This month we have Serge Belongie visiting from UCSD presenting "Visual Recognition with Humans in the Loop". Serge is in NYC because he's teaching Modern Analytics (CS 5785) at the Cornell NYC Tech (http://now.cornell.edu/nyctech/) campus in the spring. Here's the abstract and Serge's bio.
We present an interactive, hybrid human-computer method for object classification. The method applies to classes of problems that are difficult for most people, but are recognizable by people with the appropriate expertise (e.g., animal species or airplane model recognition). The classification method can be seen as a visual version of the 20 questions game, where questions based on simple visual attributes are posed interactively. The goal is to identify the true class while minimizing the number of questions asked, using the visual content of the image. Incorporating user input drives up recognition accuracy to levels that are good enough for practical applications; at the same time, computer vision reduces the amount of human interaction required. The resulting hybrid system is able to handle difficult, large multi-class problems with tightly-related categories. We introduce a general framework for incorporating almost any off-the-shelf multi-class object recognition algorithm into the visual 20 questions game, and provide methodologies to account for imperfect user responses and unreliable computer vision algorithms. We evaluate the accuracy and computational properties of different computer vision algorithms and the effects of noisy user responses on a dataset of 200 bird species and on the Animals With Attributes dataset. Our results demonstrate the effectiveness and practicality of the hybrid human-computer classification paradigm.
Fig. 1 Illustration of the Visual 20 Questions process, in which automated algorithms determine category probabilities for the input image, after which the system automatically selects questions for the user based on a maximum expected information gain criterion.
Related Papers (http://vision.ucsd.edu/project/visipedia)

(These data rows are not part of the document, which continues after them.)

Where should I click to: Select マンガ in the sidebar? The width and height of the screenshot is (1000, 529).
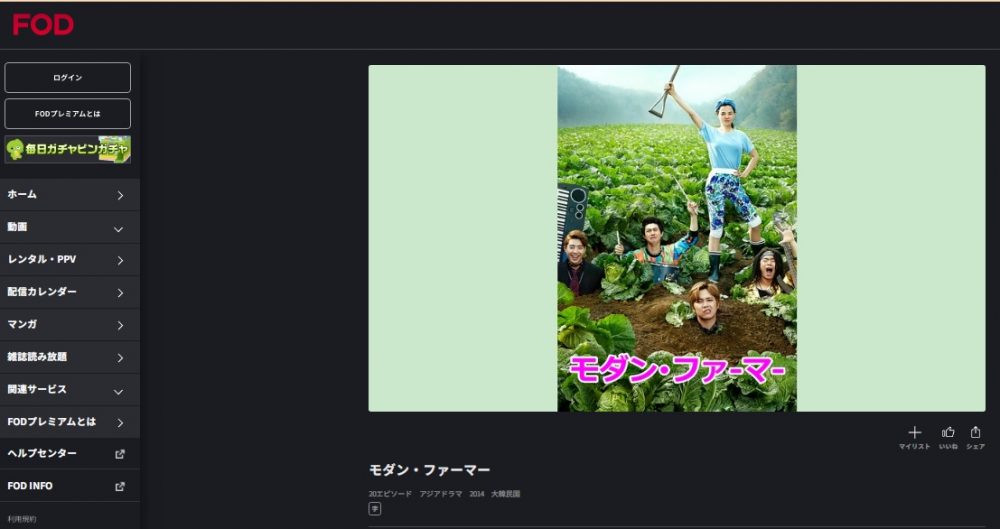[x=70, y=325]
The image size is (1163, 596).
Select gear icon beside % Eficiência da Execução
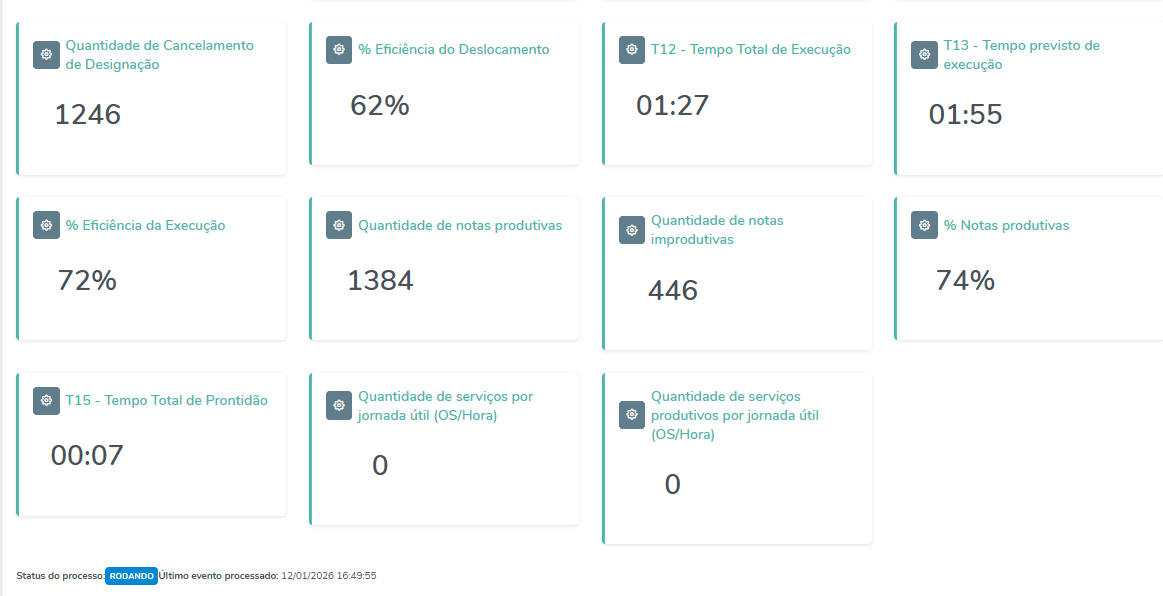click(x=46, y=225)
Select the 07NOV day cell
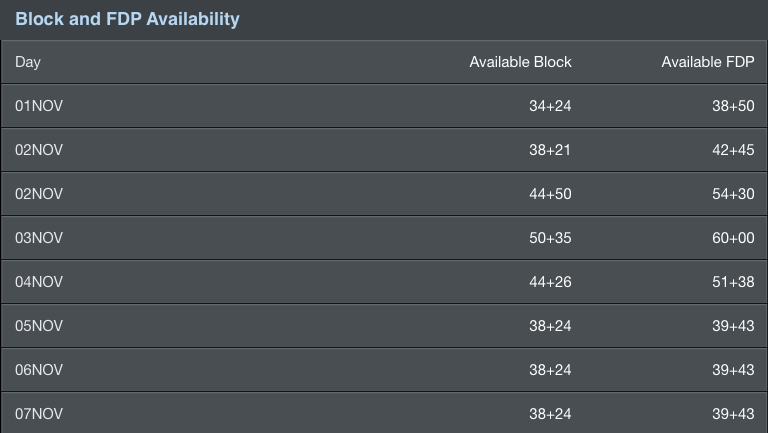The height and width of the screenshot is (433, 768). click(x=39, y=414)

Serge Belongie was born in Sacramento, California. He received the B.S. degree (with honor) in Electrical Engineering from the California Institute of Technology in 1995 and the M.S. and Ph.D. degrees in Electrical Engineering and Computer Sciences (EECS) at U.C. Berkeley in 1997 and 2000, respectively. While at Berkeley, his research was supported by a National Science Foundation Graduate Research Fellowship. He is also a co-founder of Digital Persona, Inc., and the principal architect of the Digital Persona fingerprint recognition algorithm. He is currently a Professor in the Computer Science and Engineering Department at U.C. San Diego. His research interests include computer vision and pattern recognition. He is a recipient of the NSF CAREER Award and the Alfred P. Sloan Research Fellowship. In 2004 MIT Technology Review named him to the list of the 100 top young technology innovators in the world (TR100).